Rewrite the passage of the excerpted text between "I talked with" and "his body, etc.", inclusive, changing every "quilt" to "blanket".

* _Excerpted text_
((

I talked with R the other night and cried a little and it was a good release. I was putting N to bed and saw his quilt and just about lost it, he was my little baby and I made this quilt, this little ratty quilt that could only really hold a doll it's so small, but it had all my mother-love in it, all my hopes for his life were sewn into it, and I never dreamed this would happen.
N is still trying to figure out about boundaries with others and I see why kids who have been abused become easy prey for someone else later. He does little things like climbs into my lap for a snuggle and puts his hand on my breast, and I was just moving his hand but now I'm actually having a conversation with him about how that makes me uncomfortable and sends a confusing signal to me about what he wants, and how that might be a signal to someone who ISN'T safe and to be very careful with his body, etc.
Oh yeah, and yesterday I FINALLY had to talk with my kids about what my dad did to me, which was better than I thought it would go but still hard. My aunt called and told me about a huge family reunion coming up in a couple of weeks- family members will be flying in from other states to come- and D heard me talking about it and asked me when I got off the phone if we'd be going. My kids don't know my family at all. They know my aunt because she's really solid and a huge part of my life, they barely know my mom because she's just not around, and they've seen my cousins and aunts and uncles at most once or twice a year, and usually a lot less than that. I want my kids to live in a world where people have healthy boundaries and those boundaries are respected, and where it's safe to say what you think. Being around my family for the most part, you don't really get that. It's just who they are, it's not bad- they weren't raised getting to have healthy boundaries and with the Filipino part of things it makes things a little more confusing (lots of penis grabbing/boob pinching/etc), so along with other complicated aspects, my kids just don't know my family at all. I want them to, though, I really want them to know my family better, and see how huge their family really is. I think they'd be VERY shocked. ;) So my dad will probably be at this function and while we'd definitely see him I think we could easily avoid him, and so I have some things to think about. I always fall back to "I dont take my kids around abusers, period." That really clarifies things. Now my kids know and I asked D what he would do if he saw him and he said he'd just avoid him.
My kids took the information well; they knew I was estranged because he wasn't a safe guy to be around and because he doesn't respect people's boundaries, but they pressed me so I told them that he had touched me and said sexual things to me. D looked really.... sad for me? N's first question was, "Did he ever do anything to me?" which took me aback. I feel comfortable saying no, he was 2yo when we saw Joseph for the last time and he was never alone with him. Whatever happened to N, it had to be at our old house. Anyway- we talked for a bit and I told them both how it seems like you shouldn't tell anyone when something like that happens but that I chose to talk about it openly so that people would be safe. It is all very confusing for them I think, but we spoke easily and then moved on to other things. Total milestone for me. D usually processes for a while and then comes back later with more questions so I anticipate we'll be talking about this again.

))

* _Study material_

((

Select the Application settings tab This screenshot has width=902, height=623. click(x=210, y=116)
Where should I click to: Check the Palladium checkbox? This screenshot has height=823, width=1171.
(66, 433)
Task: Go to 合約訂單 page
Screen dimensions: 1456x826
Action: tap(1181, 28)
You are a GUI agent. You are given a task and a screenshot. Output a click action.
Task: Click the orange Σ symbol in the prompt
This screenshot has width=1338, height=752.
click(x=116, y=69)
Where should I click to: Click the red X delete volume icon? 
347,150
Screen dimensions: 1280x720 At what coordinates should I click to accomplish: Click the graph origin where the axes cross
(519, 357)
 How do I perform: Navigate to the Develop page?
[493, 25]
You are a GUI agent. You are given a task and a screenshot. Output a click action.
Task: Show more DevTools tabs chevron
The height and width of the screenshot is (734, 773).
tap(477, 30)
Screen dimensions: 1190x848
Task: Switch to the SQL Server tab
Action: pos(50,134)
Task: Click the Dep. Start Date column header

))

* _Solution to this problem_
I talked with R the other night and cried a little and it was a good release. I was putting N to bed and saw his blanket and just about lost it, he was my little baby and I made this blanket, this little ratty blanket that could only really hold a doll it's so small, but it had all my mother-love in it, all my hopes for his life were sewn into it, and I never dreamed this would happen.
N is still trying to figure out about boundaries with others and I see why kids who have been abused become easy prey for someone else later. He does little things like climbs into my lap for a snuggle and puts his hand on my breast, and I was just moving his hand but now I'm actually having a conversation with him about how that makes me uncomfortable and sends a confusing signal to me about what he wants, and how that might be a signal to someone who ISN'T safe and to be very careful with his body, etc.